▸ PROBLEM DESCRIPTION:
Please put this sentence from the passage on multiprocessor power control into Spanish: "Consequently, power can be provided to some SPE's, while no power is provided to other SPE's."

▸ SELECTION:
- - - - -

In this embodiment, the IC is a multiprocessor. The multiprocessor includes multiple processor cores or subprocessor elements (SPE's) and ancillary elements. Each of the SPE's in this embodiment comprises one of the independently powered regions of the integrated circuit. Consequently, power can be provided to some SPE's, while no power is provided to other SPE's. When a particular SPE is defective or unneeded, power to that SPE is shut off by the PMU.

The PMU controls the power to each SPE using relays that are coupled between each of the SPE's and a power source. The PMU determines which of the SPE's are to be powered on and which are to be powered off by, for example, reading a memory that is configured to store this information. In one embodiment, this is done when the system boots up. After the PMU determines which of the SPE's are supposed to receive power, the PMU closes the relays between these SPE's and the power source. The relays between the SPE's that are to be powered off are opened by the PMU to inhibit power to those SPE's. In one embodiment, the PMU is also configured to determine particular voltages at which power will be supplied to each of the SPE's, and to provide power to the SPE's at the identified voltages.

- - - - -

▸ SOURCE MATERIAL:
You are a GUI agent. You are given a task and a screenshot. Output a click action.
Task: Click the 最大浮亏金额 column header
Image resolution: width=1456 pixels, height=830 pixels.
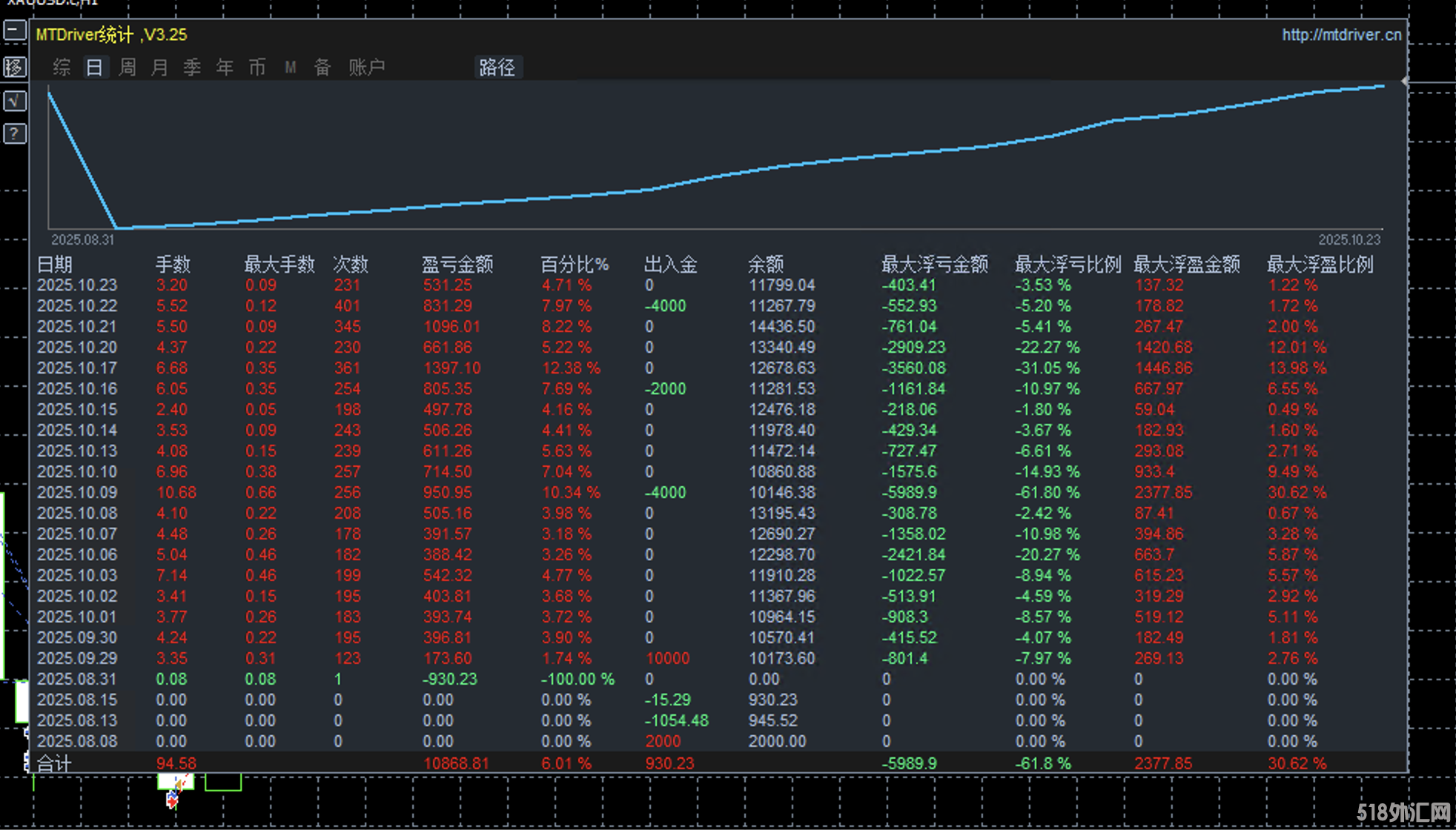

- - - - -

▸ RESULT:
En consecuencia, se puede suministrar energía a algunos SPE, mientras que a otros SPE no se les suministra energía.